Rewrite all the lines below, replacing "shopping cart" with "basket" and leaving everything else unchanged.

* [Listed records]:
----
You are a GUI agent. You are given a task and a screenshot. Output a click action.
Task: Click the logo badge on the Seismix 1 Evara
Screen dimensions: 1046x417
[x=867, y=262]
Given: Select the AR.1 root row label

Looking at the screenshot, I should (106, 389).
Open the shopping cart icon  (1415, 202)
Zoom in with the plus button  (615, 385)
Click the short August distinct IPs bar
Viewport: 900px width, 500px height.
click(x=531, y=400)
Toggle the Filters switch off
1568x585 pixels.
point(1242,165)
----
* [Output of the exercise]:
You are a GUI agent. You are given a task and a screenshot. Output a click action.
Task: Click the logo badge on the Seismix 1 Evara
Screen dimensions: 1046x417
[x=867, y=262]
Given: Select the AR.1 root row label

Looking at the screenshot, I should (106, 389).
Open the basket icon  (1415, 202)
Zoom in with the plus button  (615, 385)
Click the short August distinct IPs bar
Viewport: 900px width, 500px height.
click(x=531, y=400)
Toggle the Filters switch off
1568x585 pixels.
point(1242,165)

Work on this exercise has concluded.